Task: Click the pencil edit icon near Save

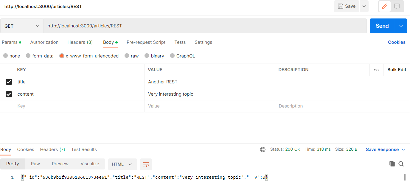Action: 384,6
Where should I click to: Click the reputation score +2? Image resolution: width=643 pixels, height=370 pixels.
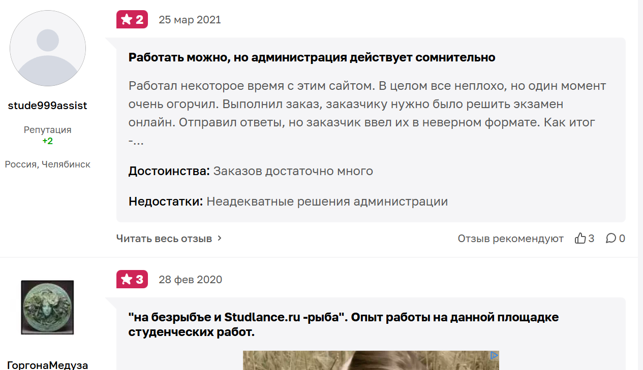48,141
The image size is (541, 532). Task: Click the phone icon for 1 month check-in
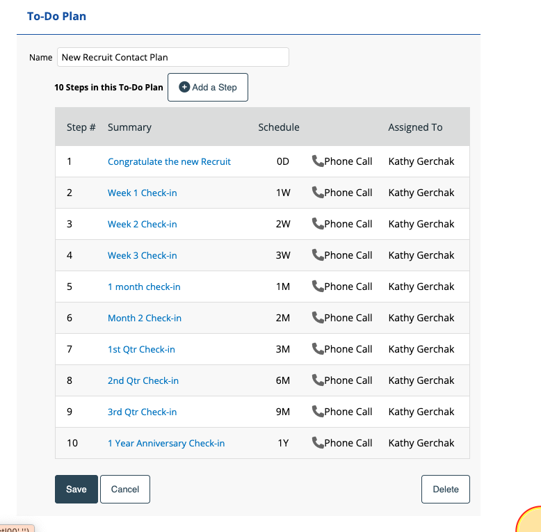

------------------------------

» PROBLEM DETAILS
What's needed is an exact copy of every entry, minus the pictures.

» EXPECTED OUTPUT
Task: Click the pencil edit icon near Save

Action: 384,6
Where should I click to: Click the reputation score +2? Image resolution: width=643 pixels, height=370 pixels.
48,141
The image size is (541, 532). Task: Click the phone icon for 1 month check-in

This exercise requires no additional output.